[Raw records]
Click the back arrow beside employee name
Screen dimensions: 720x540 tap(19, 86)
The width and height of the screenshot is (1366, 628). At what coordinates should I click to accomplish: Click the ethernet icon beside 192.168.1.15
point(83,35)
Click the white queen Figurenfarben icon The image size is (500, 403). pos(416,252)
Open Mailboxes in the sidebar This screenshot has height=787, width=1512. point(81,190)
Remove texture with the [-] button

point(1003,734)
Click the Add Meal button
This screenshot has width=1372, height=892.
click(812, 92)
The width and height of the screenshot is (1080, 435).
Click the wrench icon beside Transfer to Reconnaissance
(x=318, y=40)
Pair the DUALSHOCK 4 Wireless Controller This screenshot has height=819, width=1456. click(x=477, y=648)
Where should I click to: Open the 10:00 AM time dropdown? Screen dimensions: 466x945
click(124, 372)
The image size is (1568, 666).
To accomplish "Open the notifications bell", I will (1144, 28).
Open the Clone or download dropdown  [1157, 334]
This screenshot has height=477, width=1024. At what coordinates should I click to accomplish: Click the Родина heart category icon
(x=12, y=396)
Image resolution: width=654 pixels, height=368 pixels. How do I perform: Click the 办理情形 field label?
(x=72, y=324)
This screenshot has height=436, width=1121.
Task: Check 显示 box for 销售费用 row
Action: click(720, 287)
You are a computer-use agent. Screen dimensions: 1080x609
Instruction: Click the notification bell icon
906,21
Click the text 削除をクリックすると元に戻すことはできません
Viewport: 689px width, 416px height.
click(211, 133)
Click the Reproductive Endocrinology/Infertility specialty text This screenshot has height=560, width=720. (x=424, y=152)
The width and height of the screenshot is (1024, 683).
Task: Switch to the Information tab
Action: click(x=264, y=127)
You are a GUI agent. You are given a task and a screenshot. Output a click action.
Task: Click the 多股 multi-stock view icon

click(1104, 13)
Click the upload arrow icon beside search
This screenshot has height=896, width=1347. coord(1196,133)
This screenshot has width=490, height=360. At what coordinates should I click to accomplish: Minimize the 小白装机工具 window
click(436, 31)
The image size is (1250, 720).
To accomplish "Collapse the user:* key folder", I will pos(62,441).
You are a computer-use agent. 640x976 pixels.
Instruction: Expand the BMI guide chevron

__WORK INSTRUCTIONS__: Reproduce verbatim the items beginning with the line that contains "Click the text 削除をクリックすると元に戻すことはできません" and continuing through the last line of the items.

__ANSWER IN FULL__:
Click the text 削除をクリックすると元に戻すことはできません
Viewport: 689px width, 416px height.
click(211, 133)
Click the Reproductive Endocrinology/Infertility specialty text This screenshot has height=560, width=720. (x=424, y=152)
The width and height of the screenshot is (1024, 683).
Task: Switch to the Information tab
Action: click(x=264, y=127)
You are a GUI agent. You are given a task and a screenshot. Output a click action.
Task: Click the 多股 multi-stock view icon

click(1104, 13)
Click the upload arrow icon beside search
This screenshot has height=896, width=1347. coord(1196,133)
This screenshot has width=490, height=360. At what coordinates should I click to accomplish: Minimize the 小白装机工具 window
click(436, 31)
The image size is (1250, 720).
To accomplish "Collapse the user:* key folder", I will pos(62,441).
You are a computer-use agent. 640x976 pixels.
Instruction: Expand the BMI guide chevron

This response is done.